Fincher visited Ivey at the St. Robert city hall just a few weeks before his death, and gave her practical advice about city government.
“He’ll be missed by everybody, I think,” Ivey said. “To me, he was the city of St. Robert… he gave the city a good foundation to build on and that’s what has happened since.”
Obituary: Jack Dale Fincher, Sr., 65
May 22, 1947-Feb. 2, 2013
Jack Dale Fincher, Sr., son of the late Junior Dale and Alice Marie (Richard) Fincher, was born May 22, 1947 in Hartville. As a young boy, Jack and his family moved to the Waynesville area where he grew up and graduated from high school.
In 1964, Jack entered the United States Navy and served his country faithfully until his honorable discharge in 1968. He had attained the rank of 2nd Class Petty Officer E-5.

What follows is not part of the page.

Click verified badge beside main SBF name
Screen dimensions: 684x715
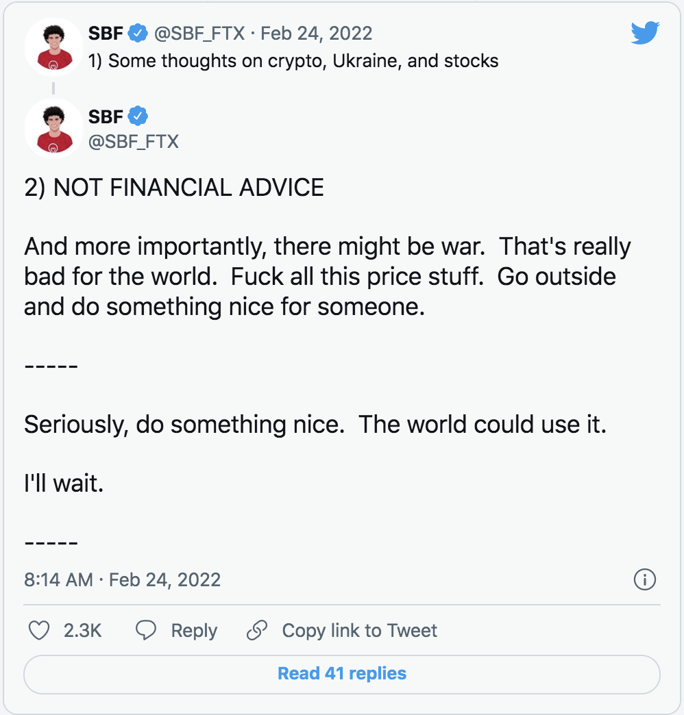point(138,116)
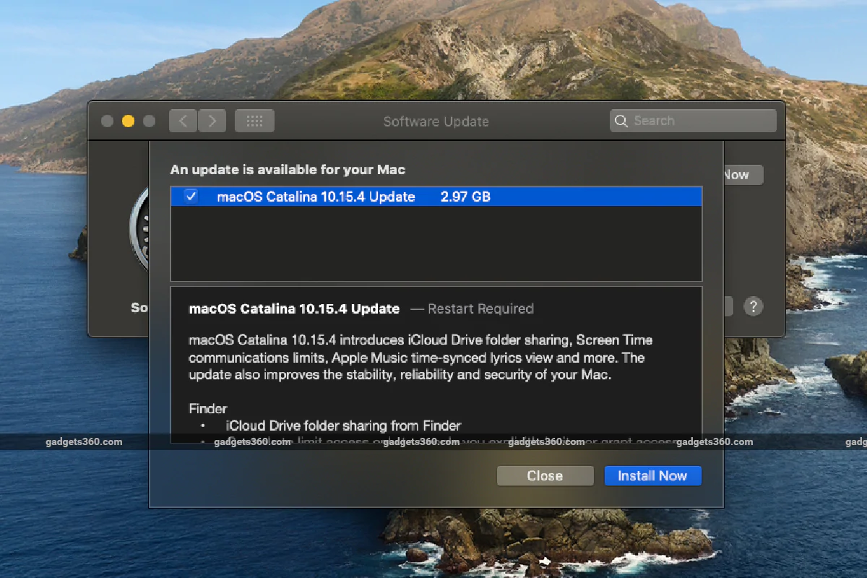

On October 25, 1972, Jack was united in marriage to Nellie Jean Richards in Houston. They shared 22 years of marriage together before she preceded him in death on May 23, 1994. Jack and Nellie were blessed with three sons: Jack Dale, Jr., Steven Michael and James Darrin.
Jack moved to the Waynesville-St. Robert area and immediately became involved in the community. He served as City Administrator for the city of St. Robert and retired from that position on March 1, 2004. He also served for 20 years on the Pulaski County Ambulance Board. In his spare time, Jack enjoyed being outdoors while fishing and also liked doing photography.
On June 30, 2002, Jack was baptized at the New Friendship Baptist Church and became a member there.
Jack passed away Saturday, February 2, 2013, in Phelps County Regional Medical Center of Rolla, having attained the age of 65 years, 8 months and 12 days. He will be sadly missed but fondly remembered by all those that knew and loved him.
Jack leaves to cherish his memory four sons, Steven Fincher and his wife Kimberly of St. Robert, James Fincher and his wife Melissa of Hibbing, Minn., Jack Dale Fincher, Jr., and his wife Ida of Madera, Calif., and Matthew Voigt and his wife Brandi of St. Robert; his daughter, Amanda Voigt of Waynesville; eight grandchildren, Tiffany, Caitlin, Brittany, Ashley, Brandon, Alyssa, Rylie and Jace; four great-grandchildren: Sade, Damarion, Maci, and Kace; two brothers: Ronnie Fincher and his wife Karen of St. Robert and Kenny Fincher and his wife Debi of Lakeside, Calif.; his sister, Dorothy Gilstrap and her husband Travis of Crocker; and a number of nieces and nephews.
In addition to his parents and wife, Jack was preceded in death by two brothers, Bob Indermuehle and Bruce Fincher.
The funeral service was under the direction of Waynesville Memorial Chapel, held at 2 p.m. on Wednesday, Feb. 4, preceded by visitation from noon to the time of service.